Headlines show Japanese manufacturing is decoupling from China, if gradually and cautiously, due to multiple factors. The most prominent is a fear of being shut out from the lucrative US market as Washington ramps up tech and trade sanctions on China and starts to shut down China’s transshipment and other roundabout efforts to circumvent the punitive measures.
Whereas only 27% of Japanese firms with business ties to China expressed a desire to expand those ties, a slew of major Japanese manufacturers desire to establish new production facilities in the US. Many of these firms, notably Toyota and Panasonic, have received US subsidies for their further expansion in the US.
Japan Inc’s turn away from China is also being accelerated by the increasing inability of their goods to compete in the Chinese market. The market share of Japanese cars in China fell to an unprecedented 17% last year, driven by a rapid shift toward EVs made by Chinese producers like BYD.
This has prompted Mitsubishi to shut down its China production while Toyota and Nissan have partnered with local Chinese firms to survive. Japanese carmakers’ losing battle against Chinese EV makers is reminiscent of Japanese household electronics makers, once ubiquitous in Chinese shops, being superseded by the likes of Haier, Xiaomi and Hisense.

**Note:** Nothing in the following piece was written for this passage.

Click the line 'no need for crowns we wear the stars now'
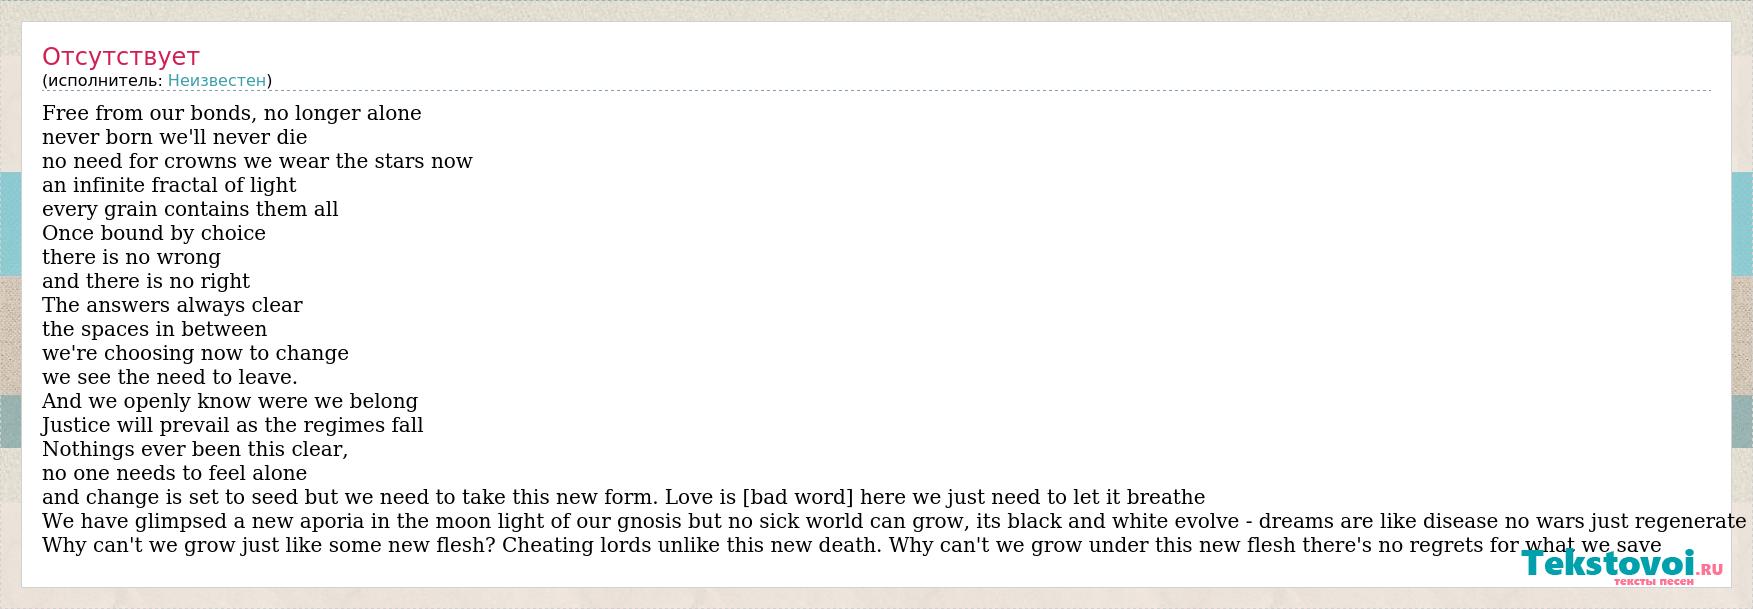This screenshot has height=609, width=1753. 257,161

The broader realignment of the two countries’ other trading partners also favors proponents of Japan’s decoupling from China. Slowing growth in China, coupled with fear of wider US and EU sanctions, is shifting global supply chains in ways that can reduce Japan’s trade with the Middle Kingdom.
News as varied as TSMC’s establishment of new semiconductor facilities in Japan, India, Mexico, and ASEAN’s efforts to draw manufacturers away from China and a slow but steady stream of reshoring by US firms all point to a future where Japan needs to depend less on “made in China.”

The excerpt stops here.